▶ [ASSIGNMENT]:
Each entry is to be reproduced verbatim, and images are to be omitted.

▶ [DATA SHOWN]:
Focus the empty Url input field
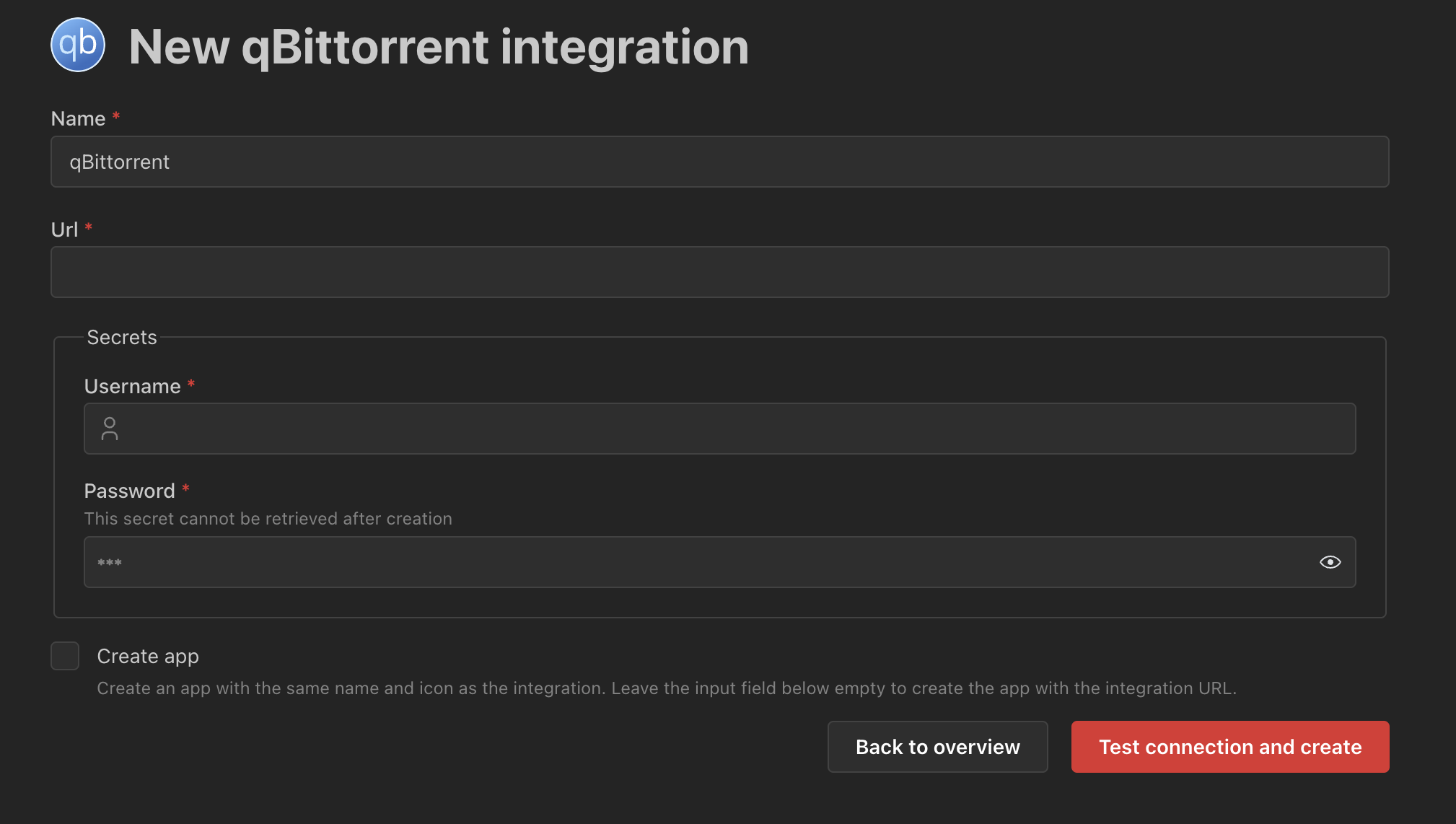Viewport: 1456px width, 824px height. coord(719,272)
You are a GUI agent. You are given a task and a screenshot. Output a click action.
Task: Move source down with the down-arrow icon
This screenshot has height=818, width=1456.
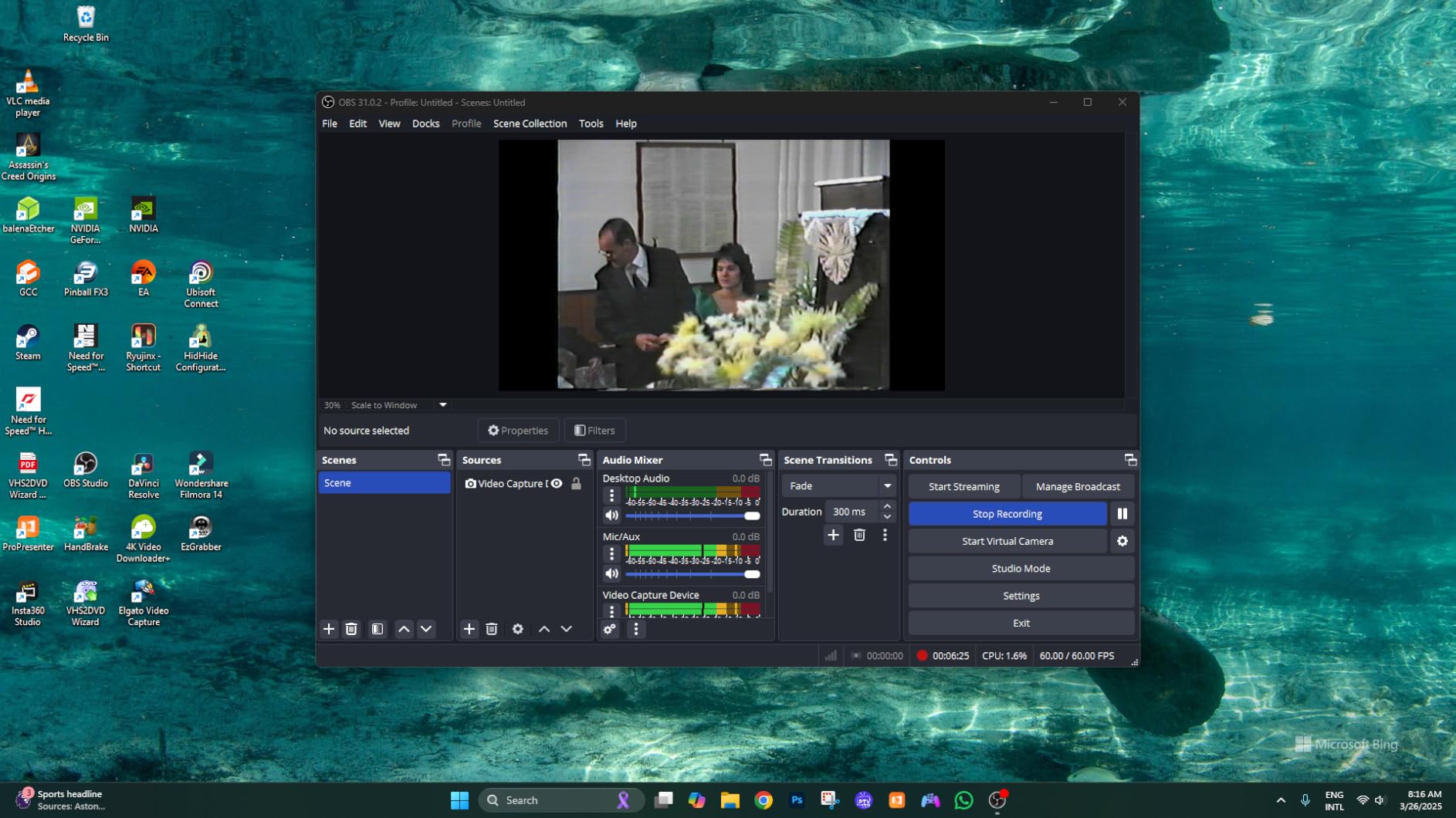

▶ [SOLUTION TO THE EXERCISE]:
Focus the empty Url input field
Viewport: 1456px width, 824px height. coord(719,272)
You are a GUI agent. You are given a task and a screenshot. Output a click action.
Task: Move source down with the down-arrow icon
This screenshot has height=818, width=1456.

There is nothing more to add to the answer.